(Brief): Go through the lines below one by one and count those holding the string "agent". Give the count alone.

Top of Task input

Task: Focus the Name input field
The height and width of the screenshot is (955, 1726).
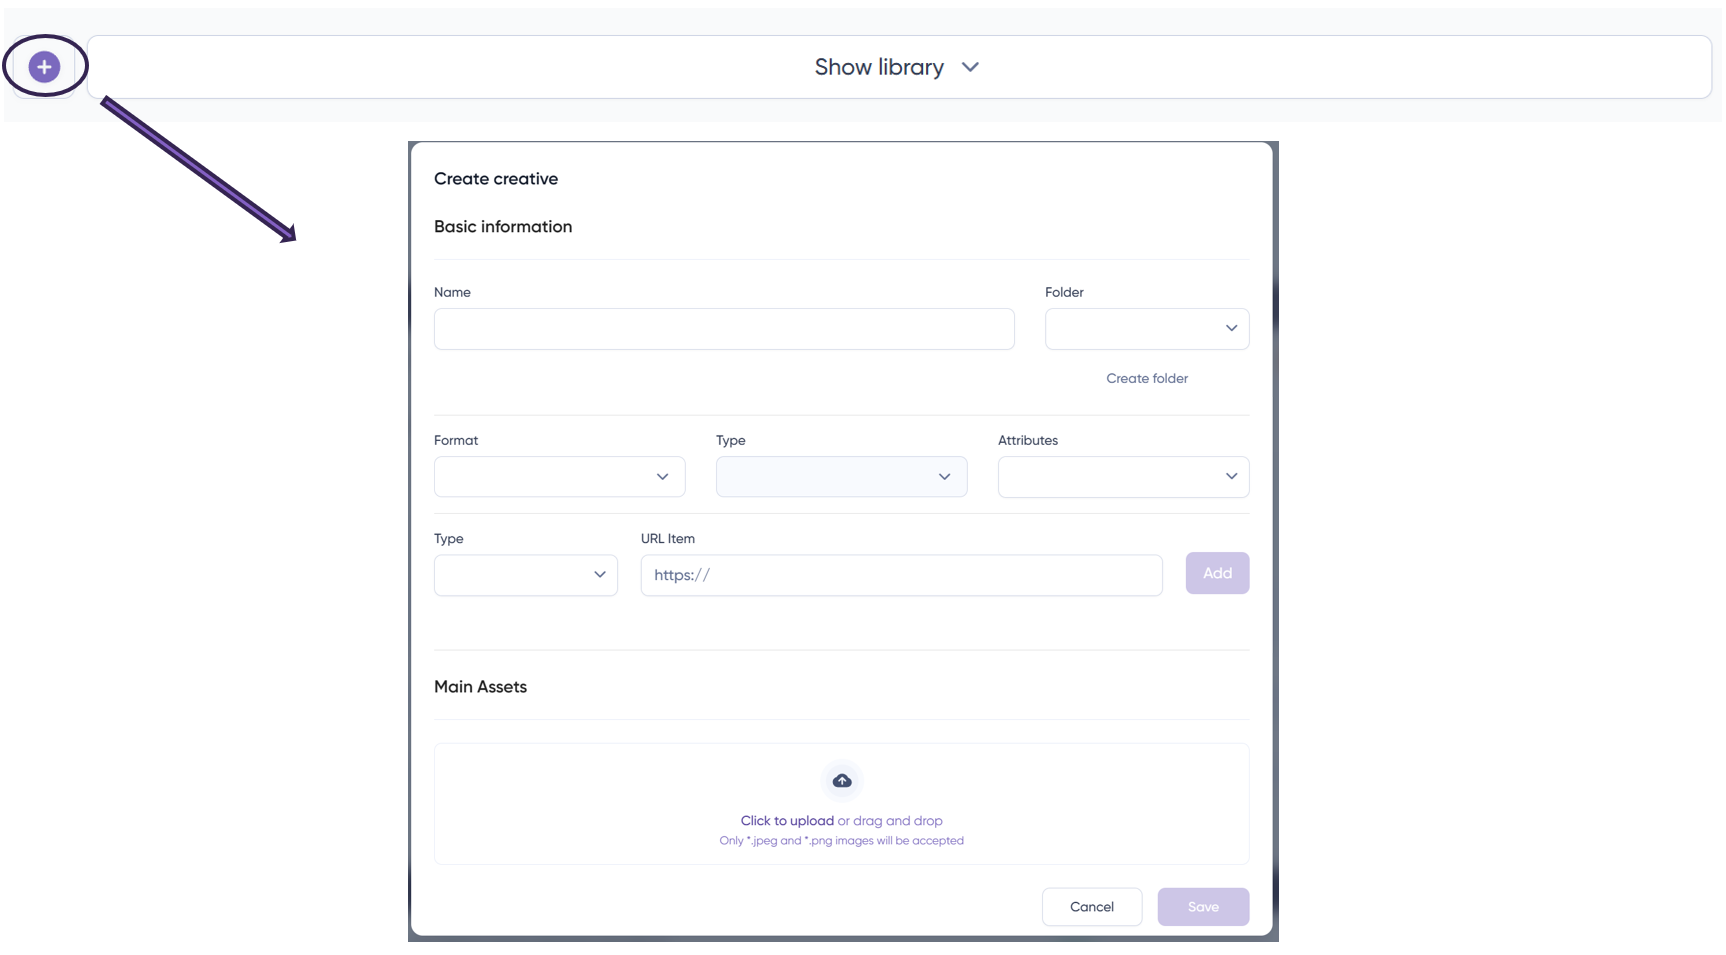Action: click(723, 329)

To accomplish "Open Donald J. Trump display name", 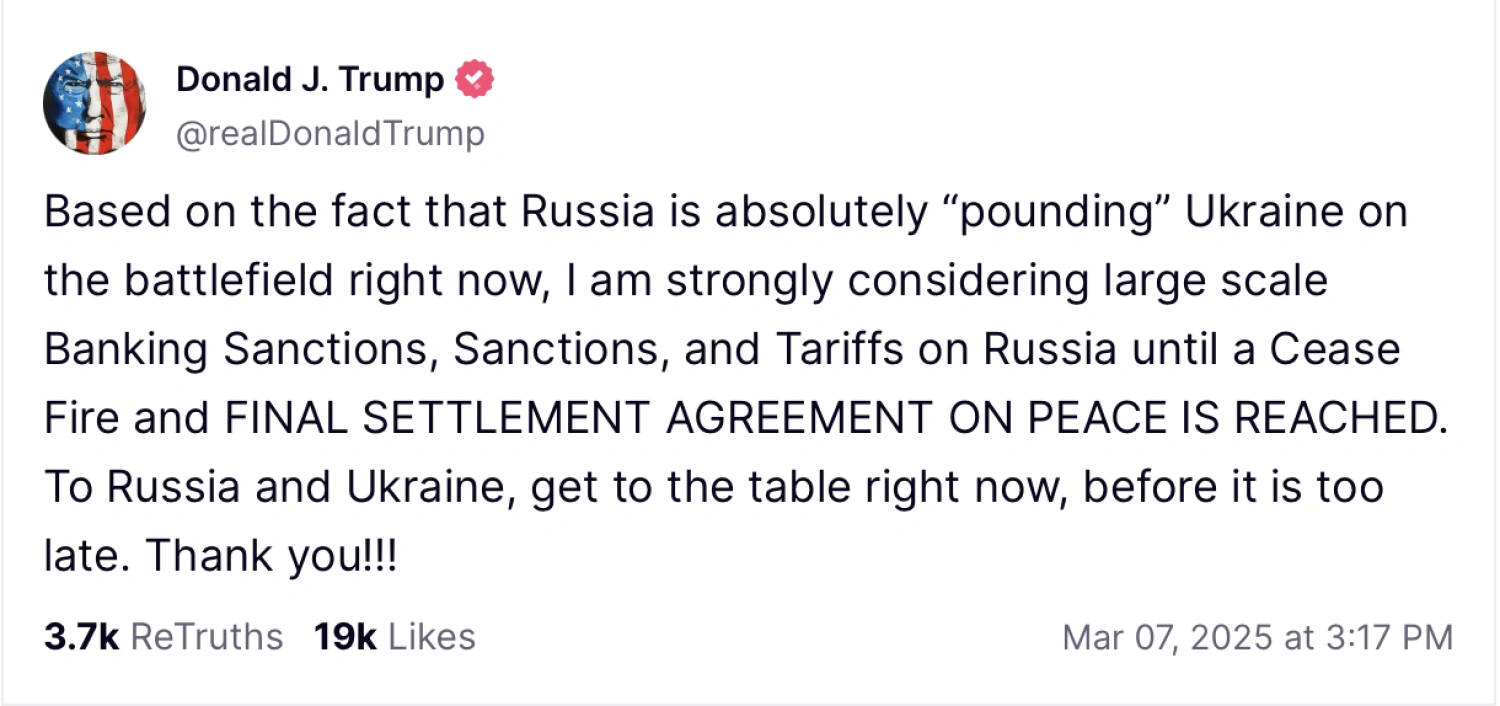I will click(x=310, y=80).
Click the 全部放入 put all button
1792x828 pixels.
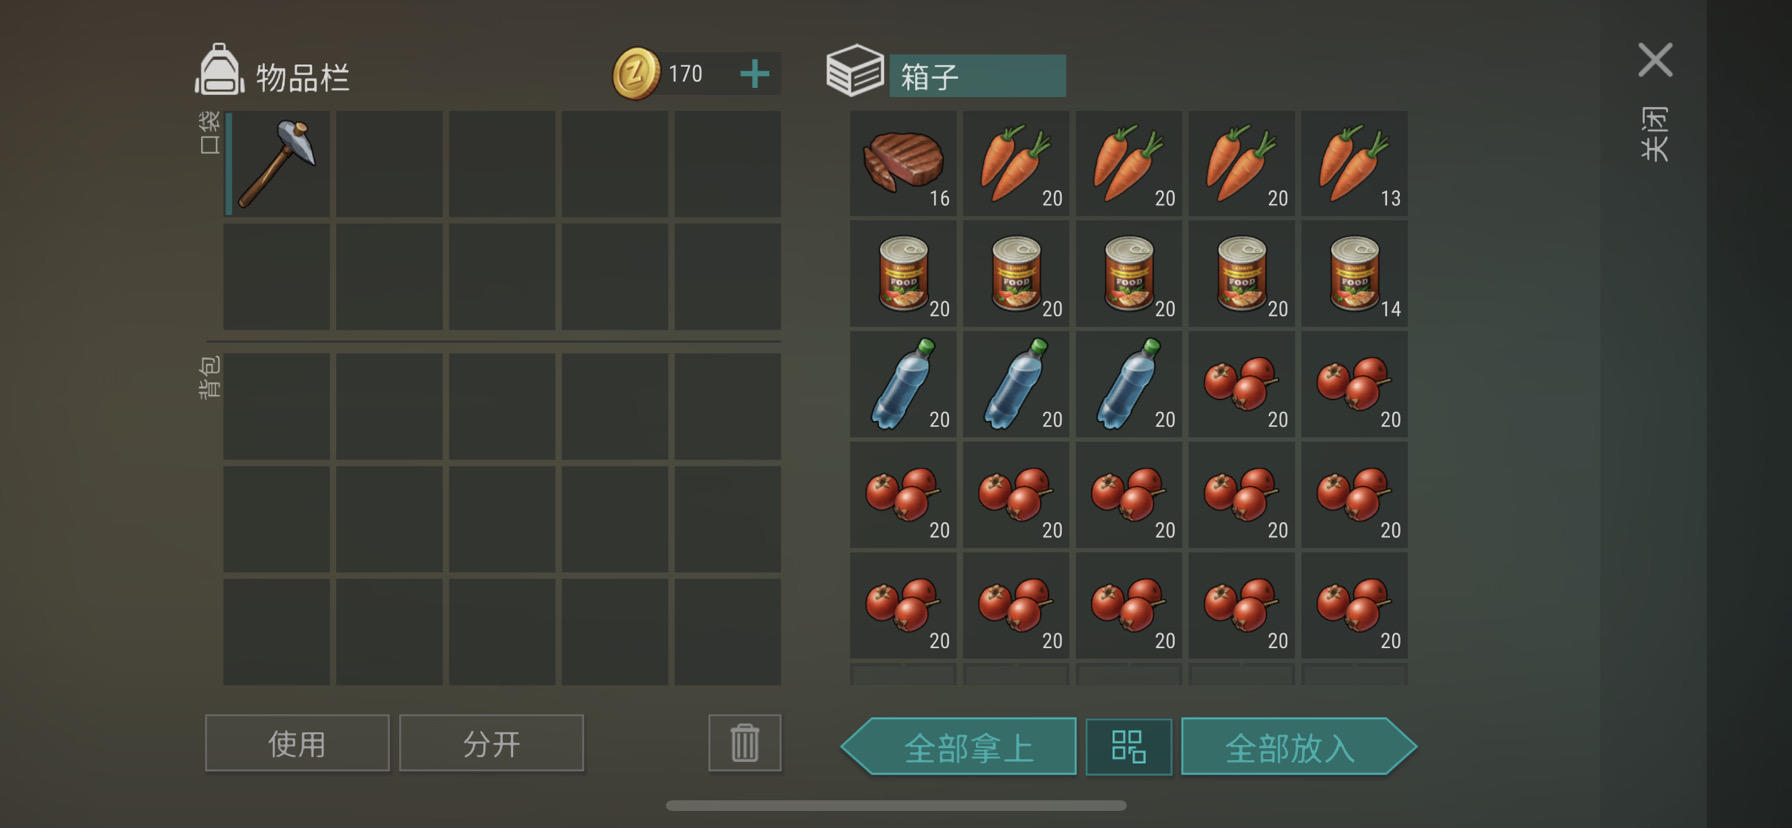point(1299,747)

Bottom of Task input
Top of Task input

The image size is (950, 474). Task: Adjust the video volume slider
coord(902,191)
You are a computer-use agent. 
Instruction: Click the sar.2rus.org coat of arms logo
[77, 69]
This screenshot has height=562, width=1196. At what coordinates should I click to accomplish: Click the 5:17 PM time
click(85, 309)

Bottom of Task input
Top of Task input

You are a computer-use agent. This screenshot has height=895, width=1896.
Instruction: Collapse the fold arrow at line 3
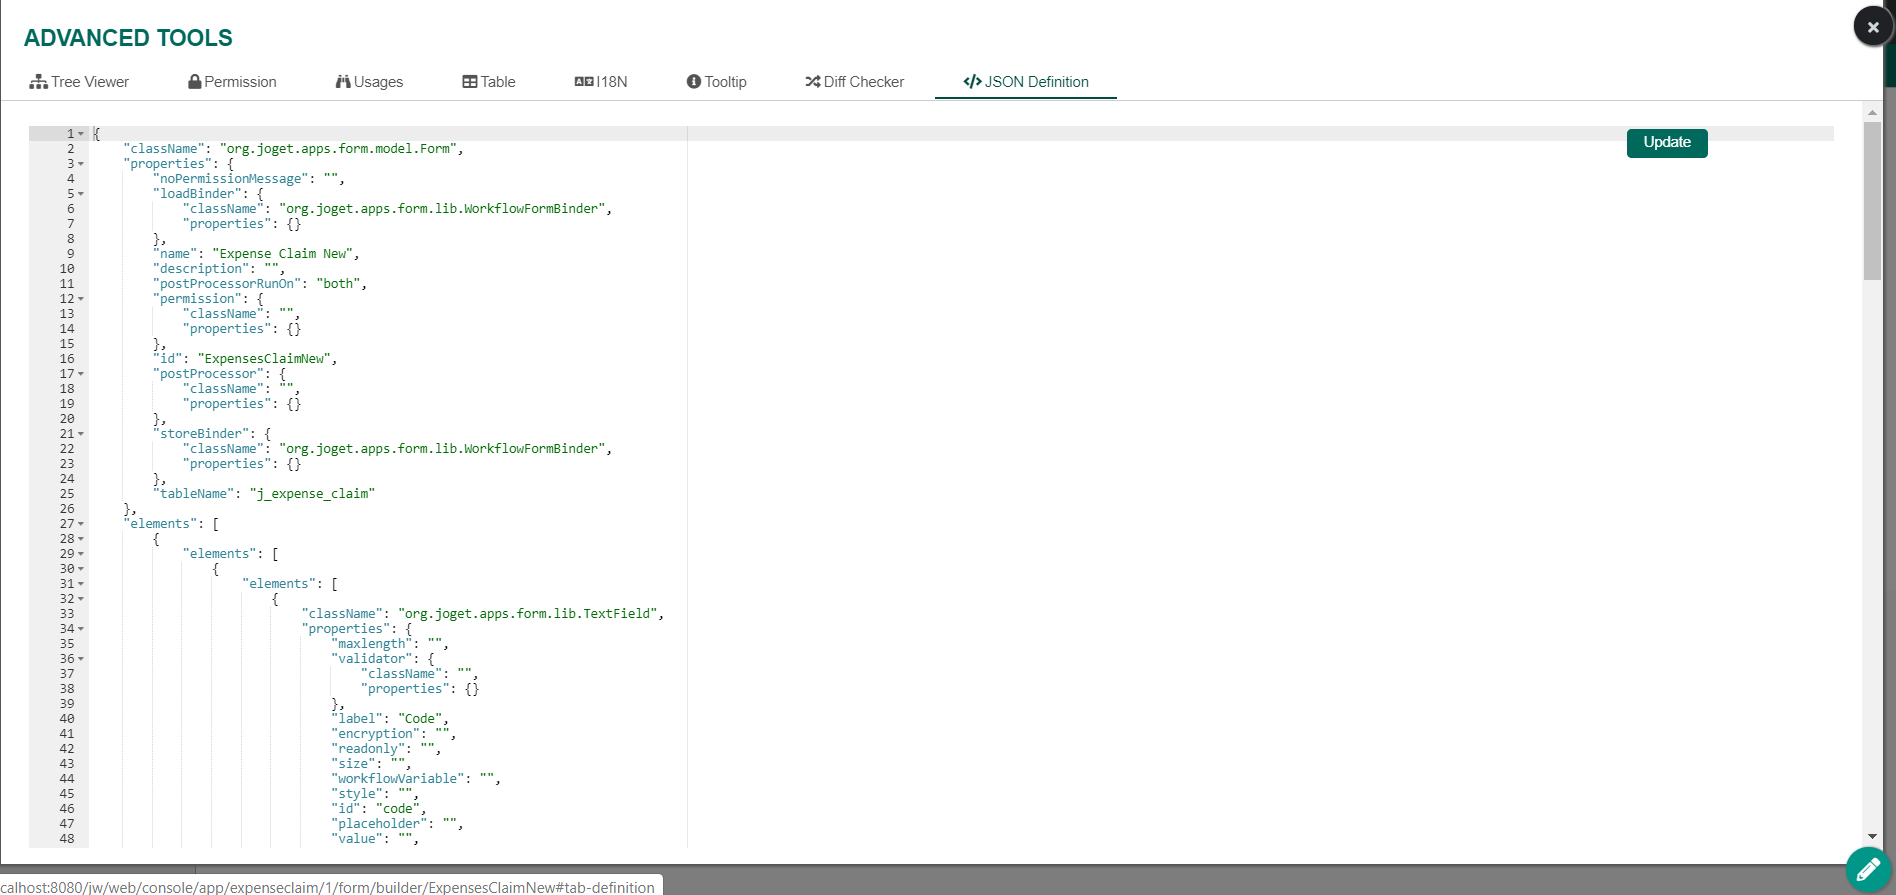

Bottom of Task input

(Output): 2